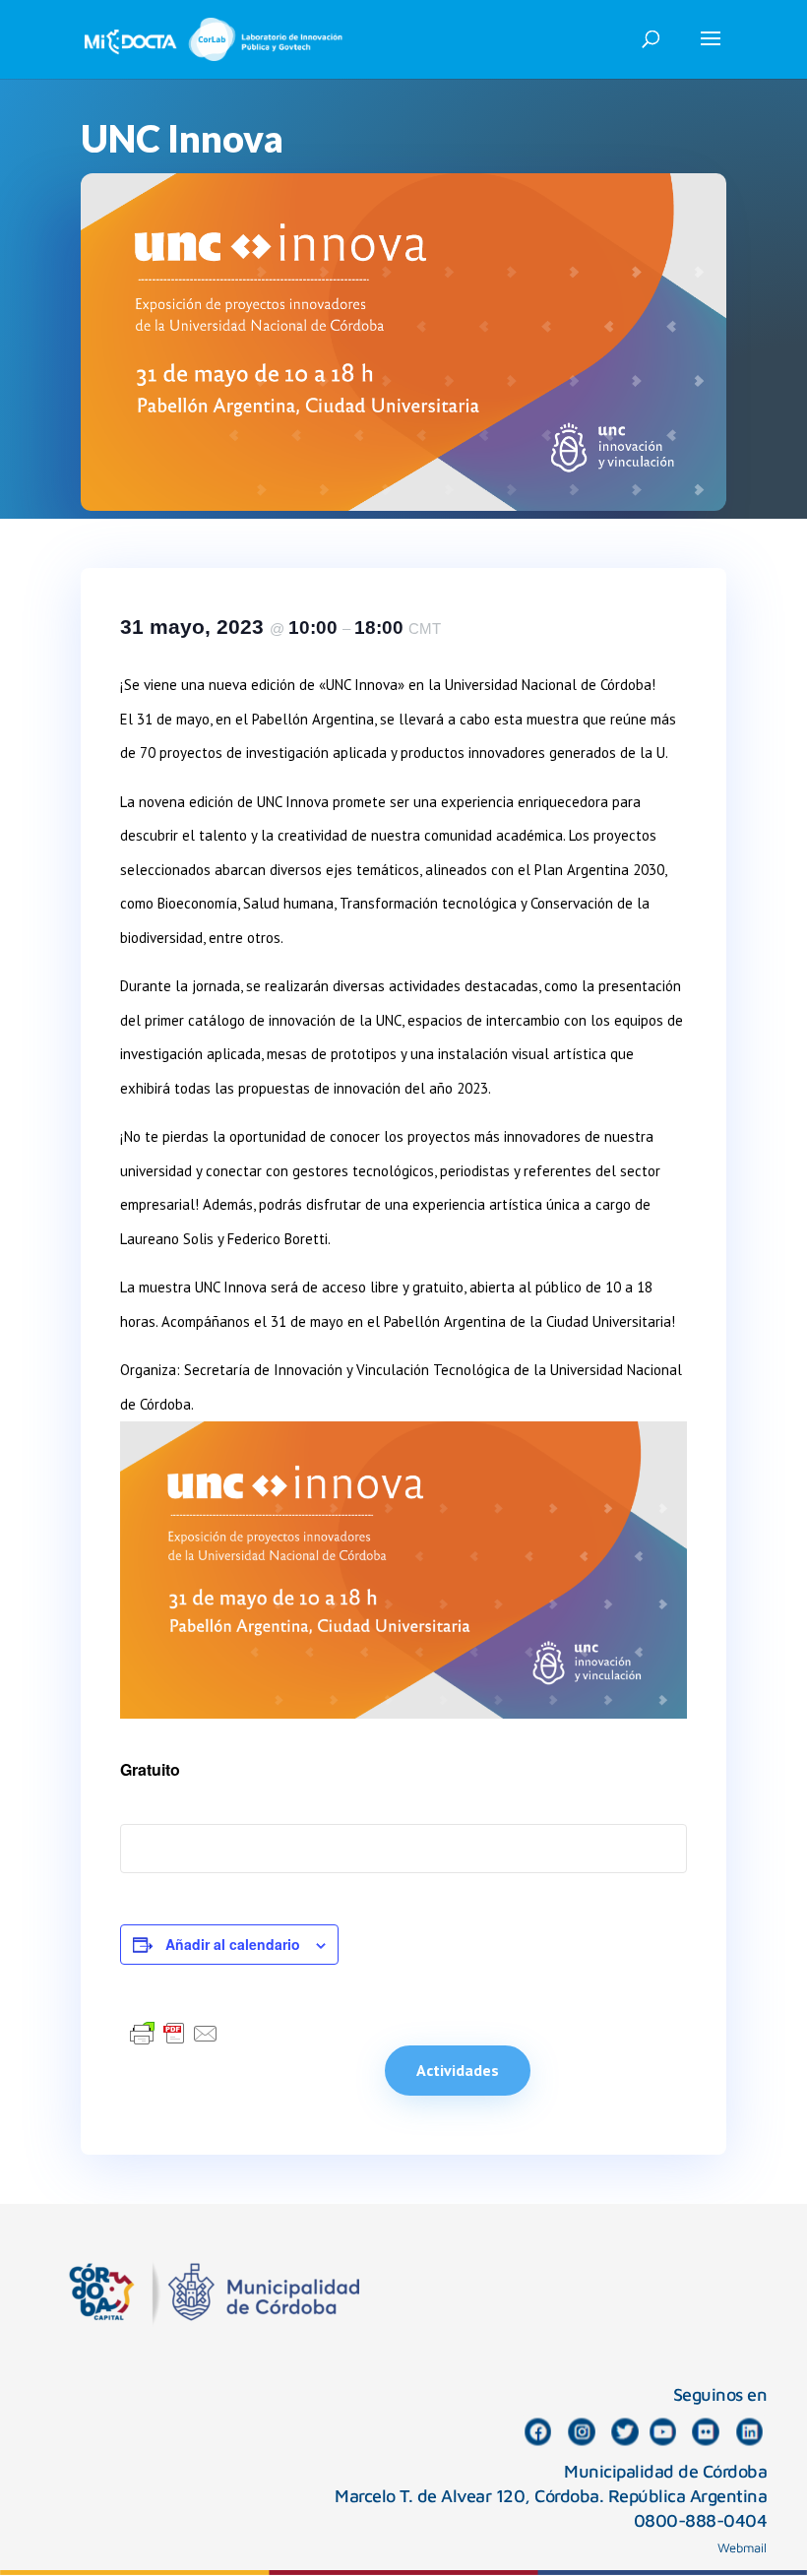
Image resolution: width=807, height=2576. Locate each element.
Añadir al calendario (232, 1944)
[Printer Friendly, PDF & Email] (174, 2032)
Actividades (457, 2070)
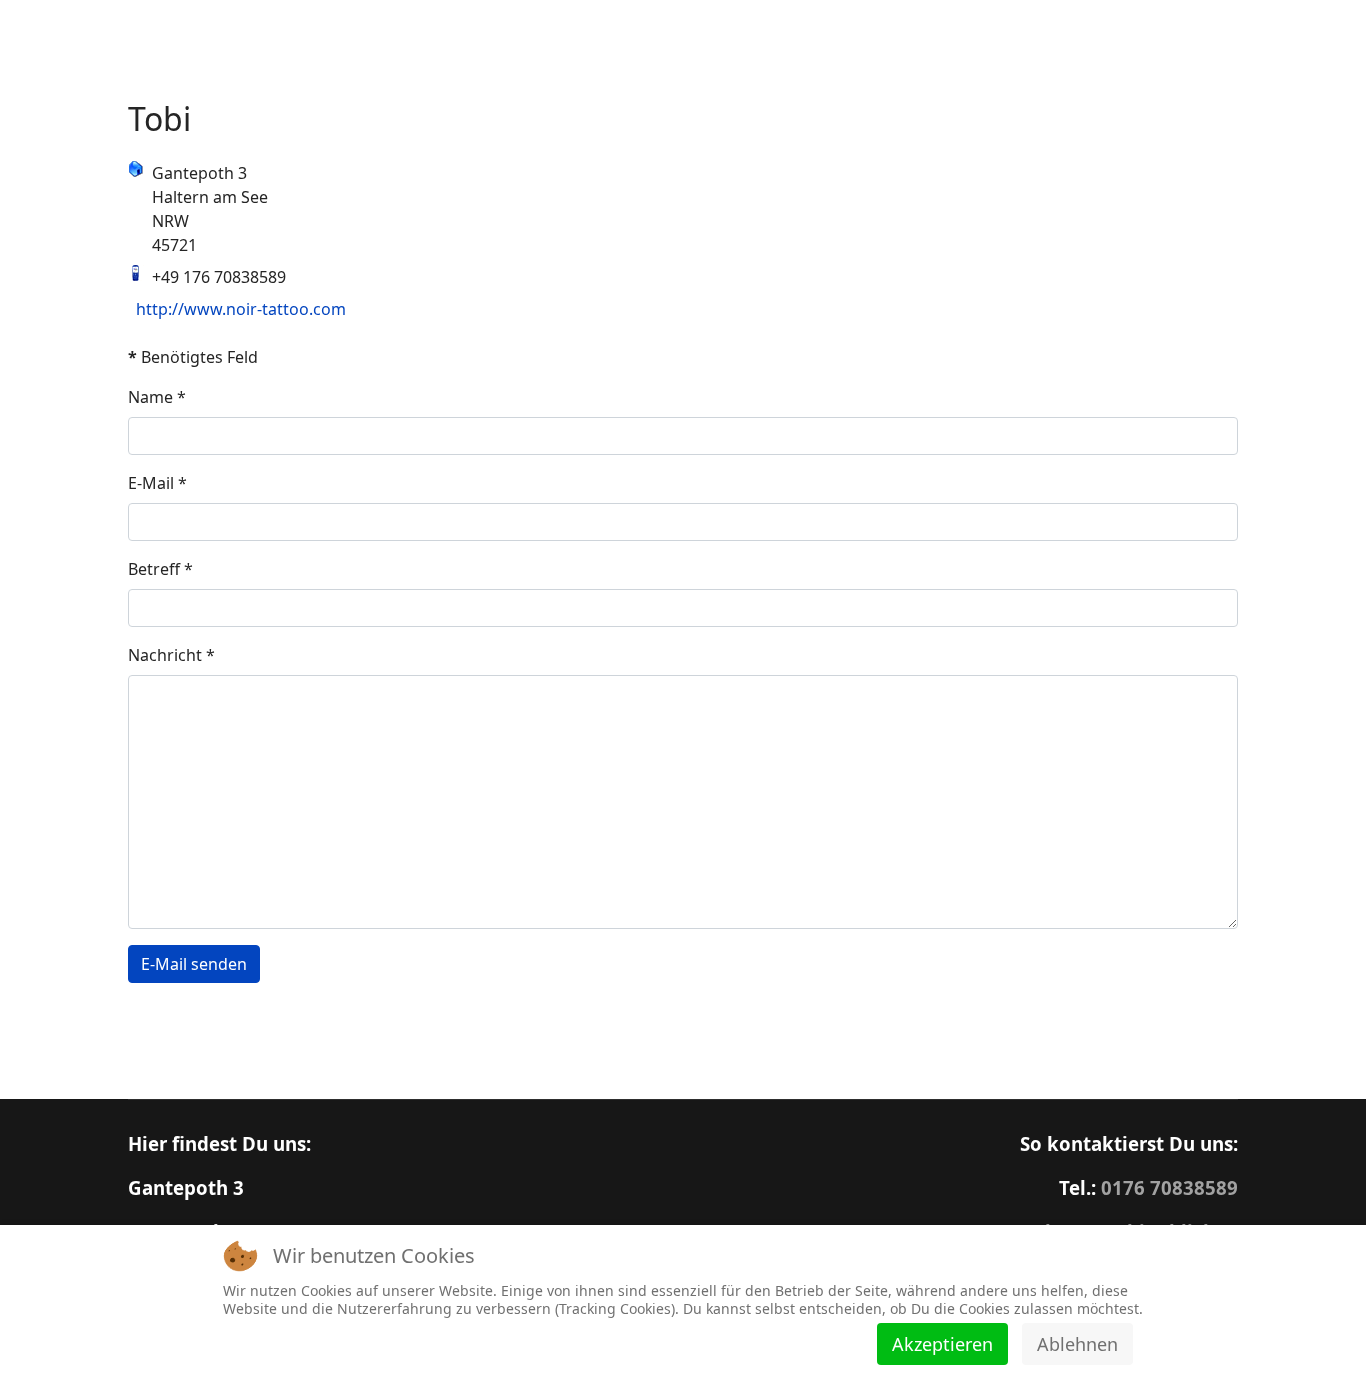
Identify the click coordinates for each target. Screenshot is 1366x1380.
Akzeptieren (942, 1344)
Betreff (160, 569)
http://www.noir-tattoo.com (241, 309)
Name (157, 397)
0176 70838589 (1169, 1187)
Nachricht (171, 655)
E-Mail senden (194, 964)
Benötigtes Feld (193, 357)
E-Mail (157, 483)
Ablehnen (1077, 1344)
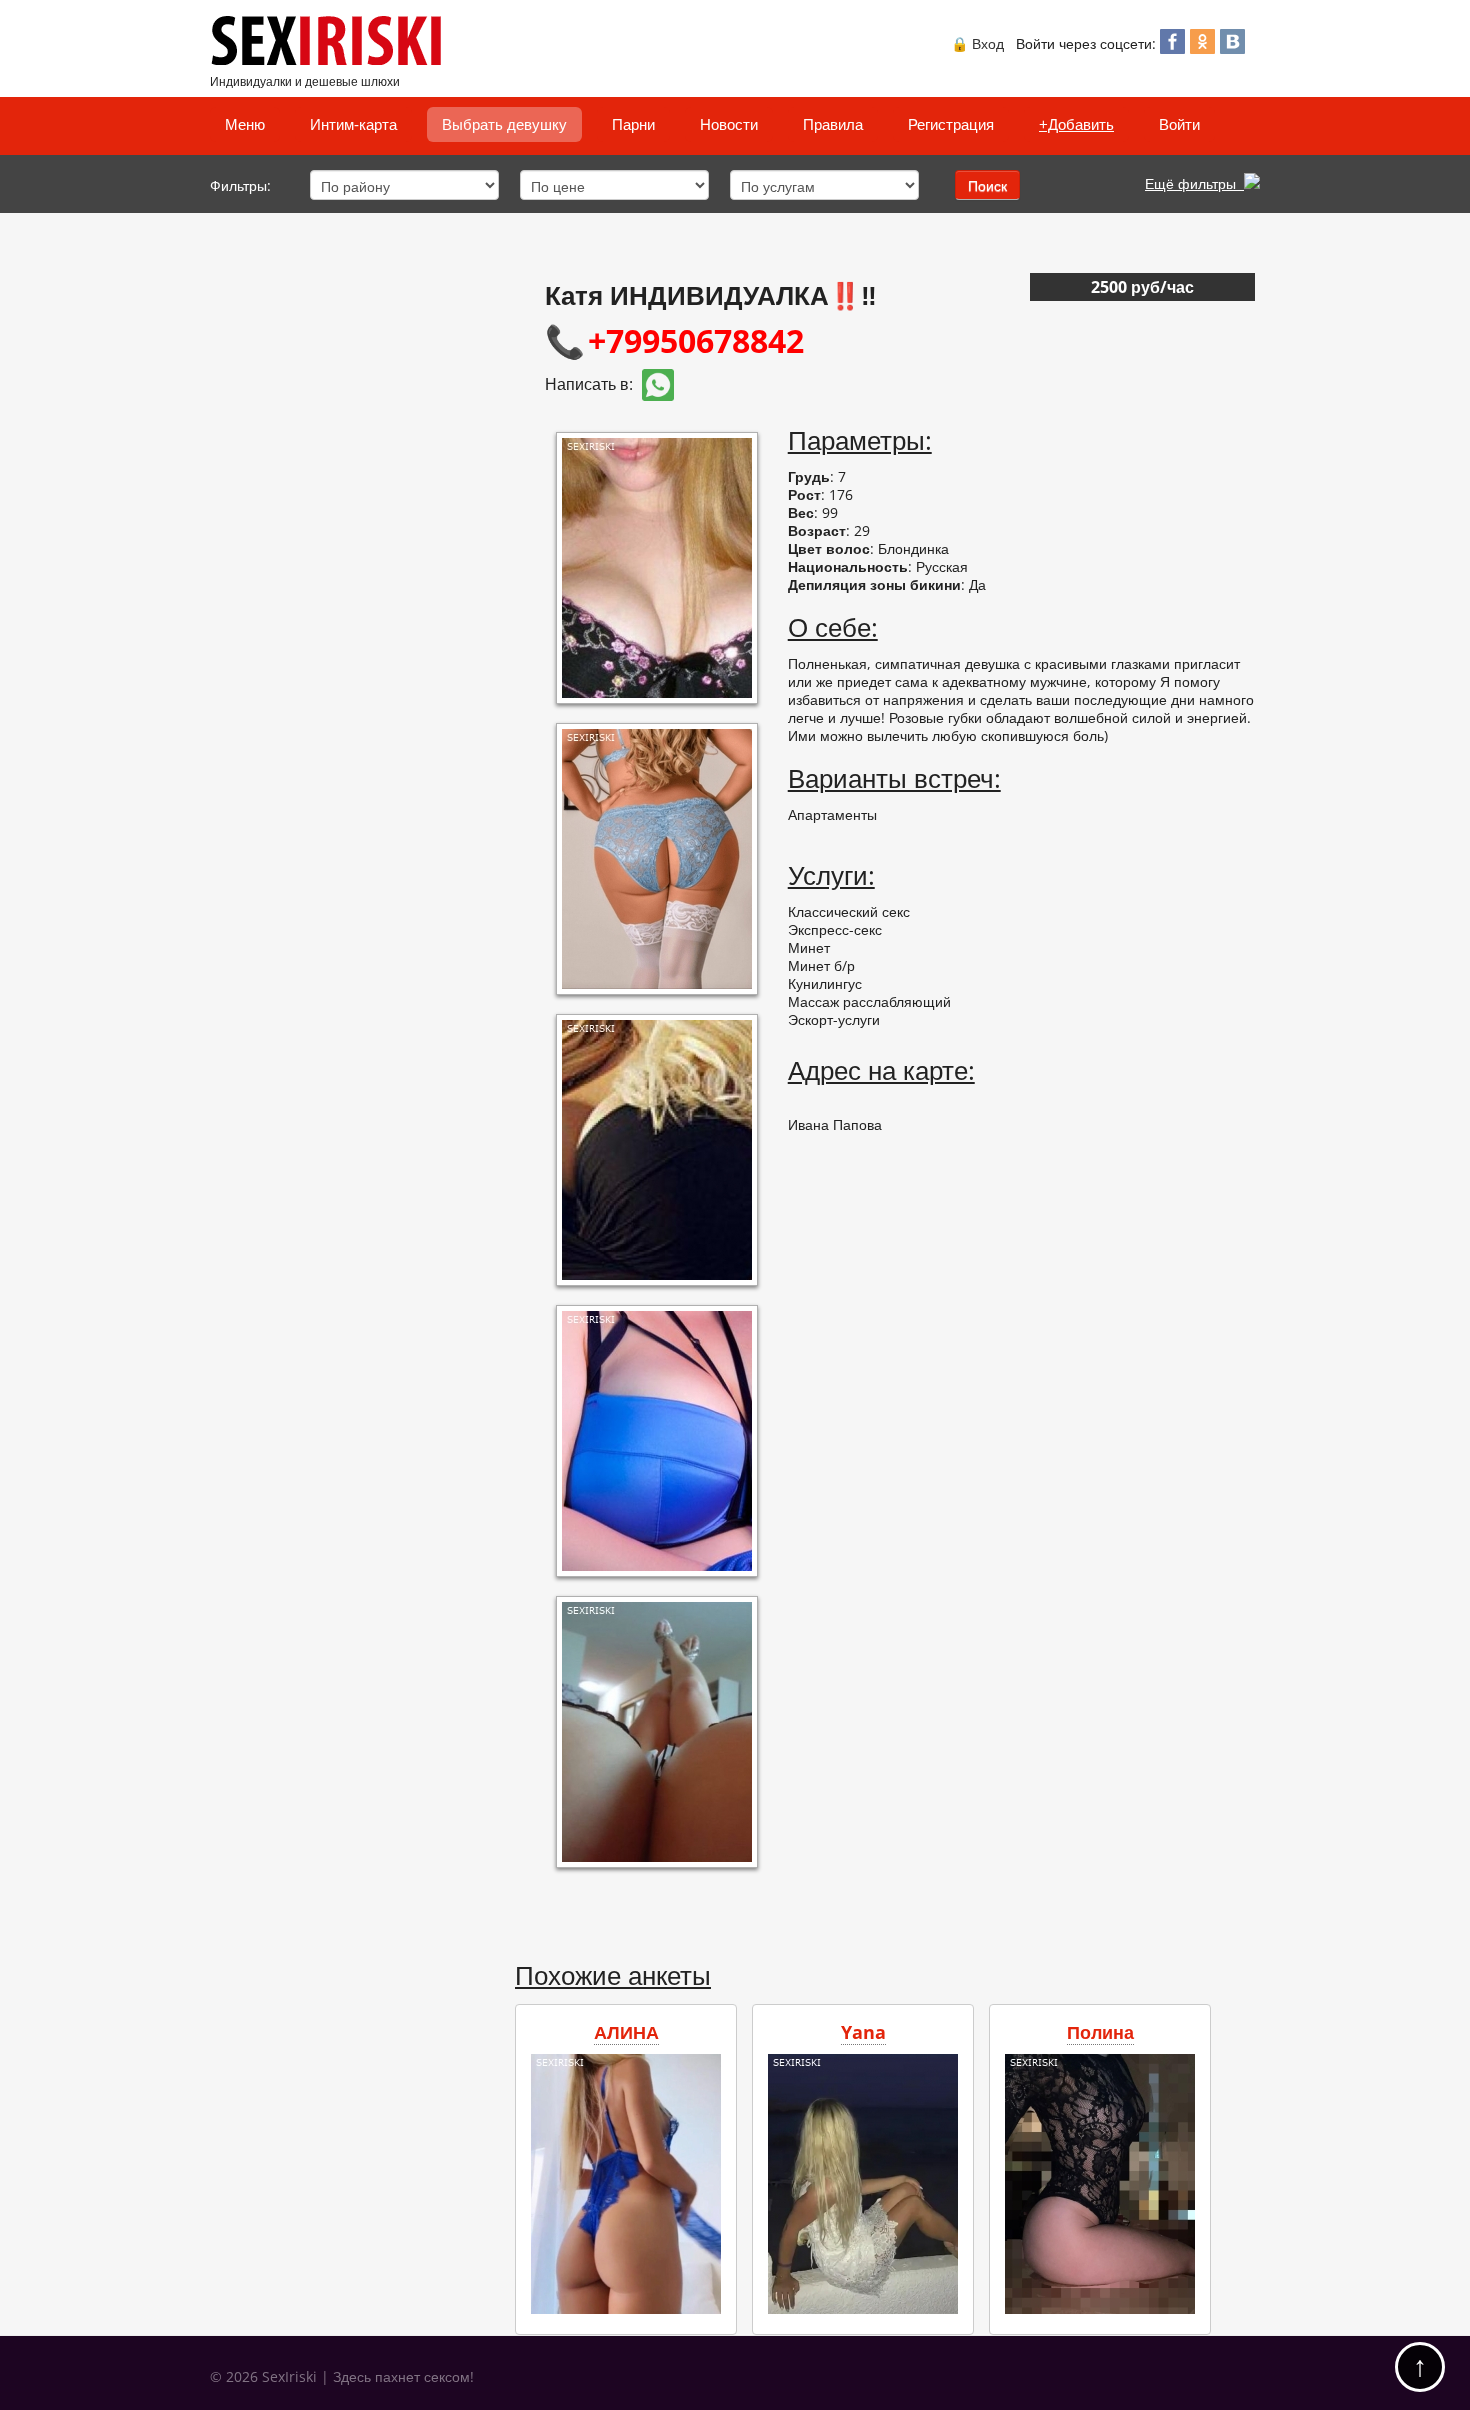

Assigned task: Write out each entry again exactly, and skip the pictures.

Exercise response:
Image resolution: width=807, height=2576. Locate each element.
Añadir al calendario (232, 1944)
[Printer Friendly, PDF & Email] (174, 2032)
Actividades (457, 2070)
Identify the click coordinates for each target. Screenshot is 1366x1380.
Akzeptieren (942, 1344)
Betreff (160, 569)
http://www.noir-tattoo.com (241, 309)
Name (157, 397)
0176 70838589 (1169, 1187)
Nachricht (171, 655)
E-Mail senden (194, 964)
Benötigtes Feld (193, 357)
E-Mail (157, 483)
Ablehnen (1077, 1344)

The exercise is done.